## Supplied entries
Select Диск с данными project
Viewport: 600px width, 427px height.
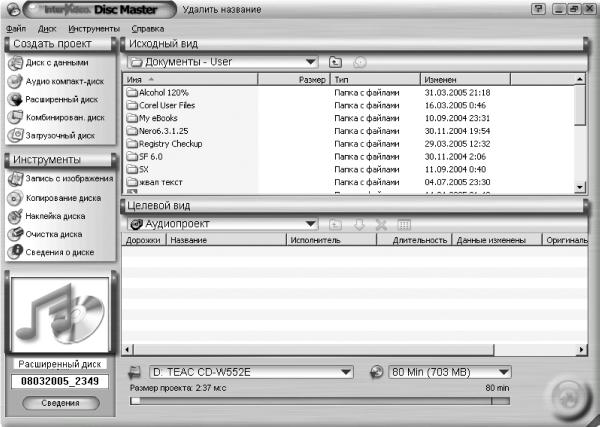click(57, 63)
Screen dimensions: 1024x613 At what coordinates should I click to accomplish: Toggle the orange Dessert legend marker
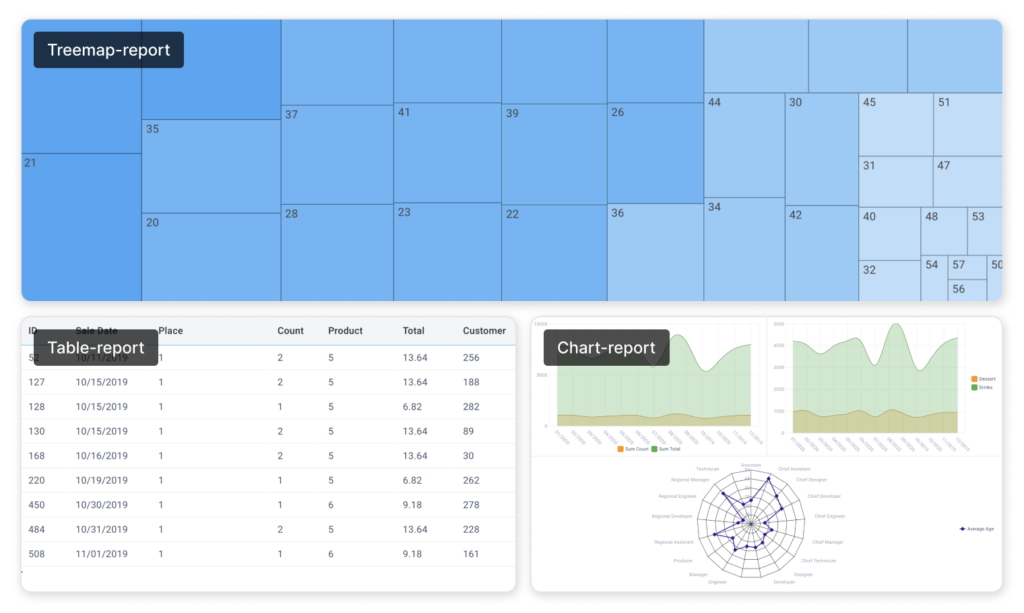coord(974,379)
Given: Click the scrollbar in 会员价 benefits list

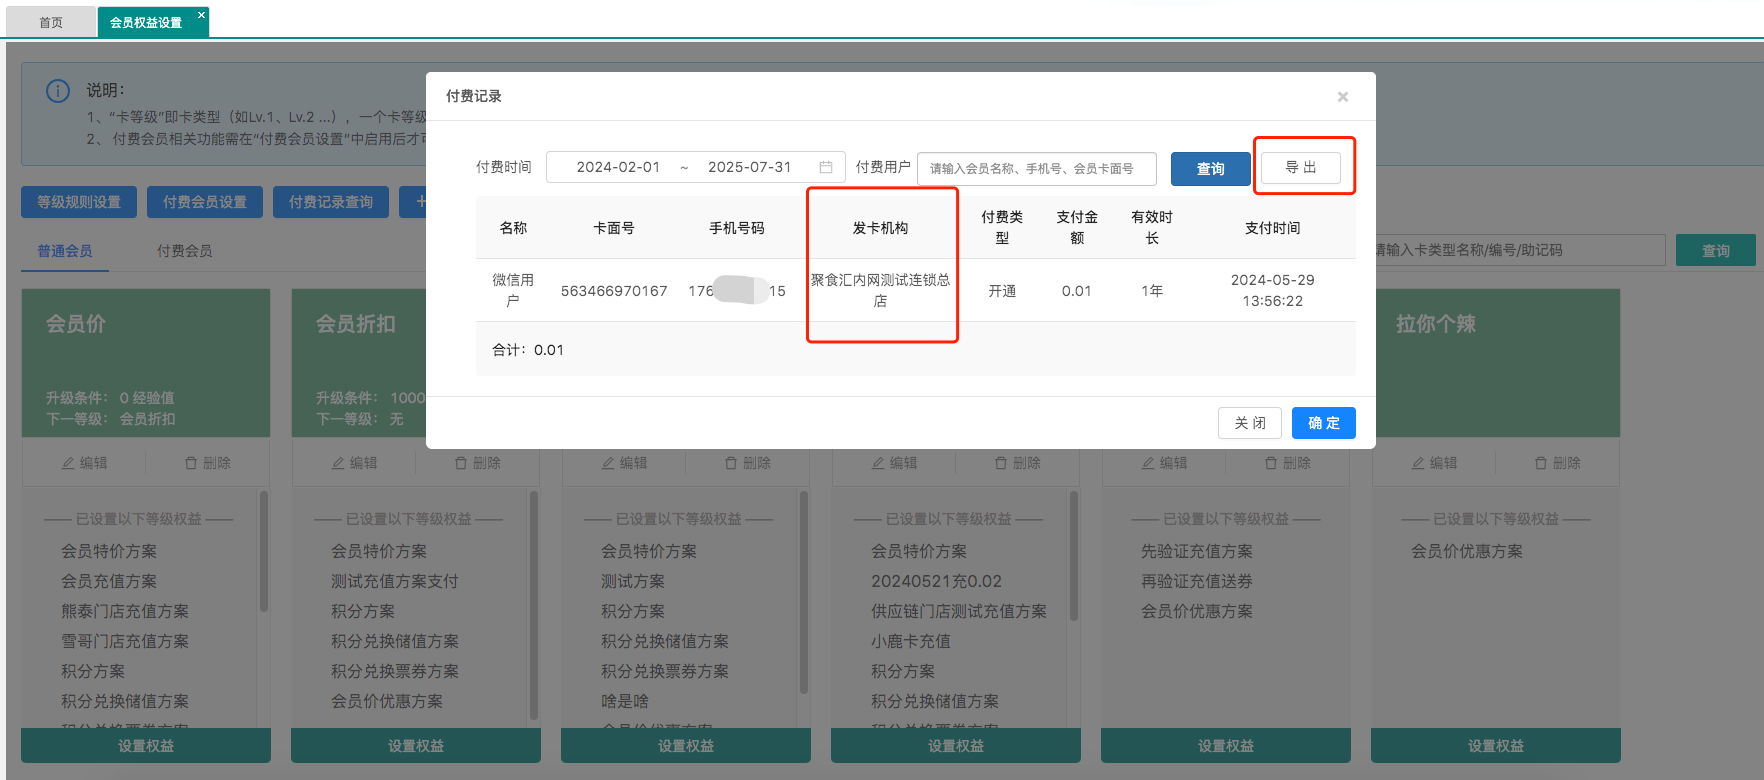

## What the task requires
Although the records contain pictures, the copy should hold only their text, reproduced exactly.

## Solution
Select Диск с данными project
Viewport: 600px width, 427px height.
click(57, 63)
Screen dimensions: 1024x613 At what coordinates should I click to accomplish: Toggle the orange Dessert legend marker
coord(974,379)
Given: Click the scrollbar in 会员价 benefits list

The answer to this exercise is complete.